Multimodal Sensing Guidewire for C-Arm Navigation with Random UV Enhanced Optical Sensors Using Spatio-Temporal Networks

Abstract

Percutaneous transluminal angioplasty (PTA) revascularization is a common minimally invasive treatment for occlusions in peripheral arteries, but it’s success in long occlusions is limited by technical challenges associated with crossing occluded vessels and lumen re-entry. Revascularization needs to be guided closely using ionizing imaging such as fluoroscopy, while intravascular guidewires lack the capability of characterizing physiological conditions near occlusions, such as blood flow. We propose a multimodal sensing framework to infer both three-dimensional shape and vascular flow from an optical fiber device using random optical gratings enhanced with ultraviolet exposure, allowing a fully-distributed strain sensor.
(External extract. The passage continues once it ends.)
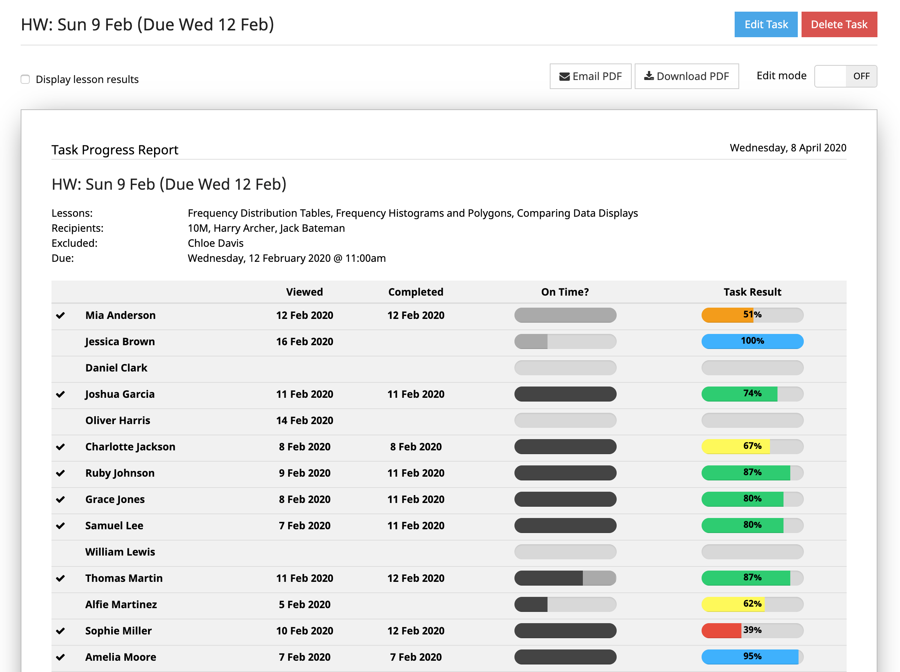
Task: Open the Email PDF option
Action: [x=590, y=76]
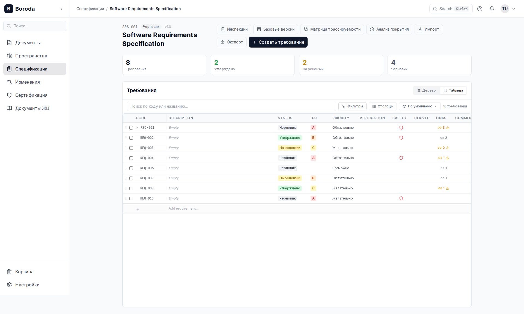The image size is (524, 314).
Task: Open Матрица трассируемости
Action: coord(332,29)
A two-branch spatio-temporal neural network is proposed to process a generated optical signal trajectory from scattered wavelength distributions. A shape network is first used in combination with the pre-procedural 3D angiography image to track the 3D shape related to backscattered wavelength shift, while a flow velocity network trained on 4D-MRI measurements allows to extract vascular flow. A final refinement is performed to adjust the 3D-2D projection onto C-arm images, allowing to correct for slight deviations of the sensed shape. Synthetic and porcine experiments were performed in a controlled environment setting, enabling to measure the accuracy of the 3D shape tracking and flow measurements, with errors of 2.4 ± 0.9 mm and flow differences below 2 cm/s, demonstrating the ability to provide anatomical and physiological properties during vascular procedures.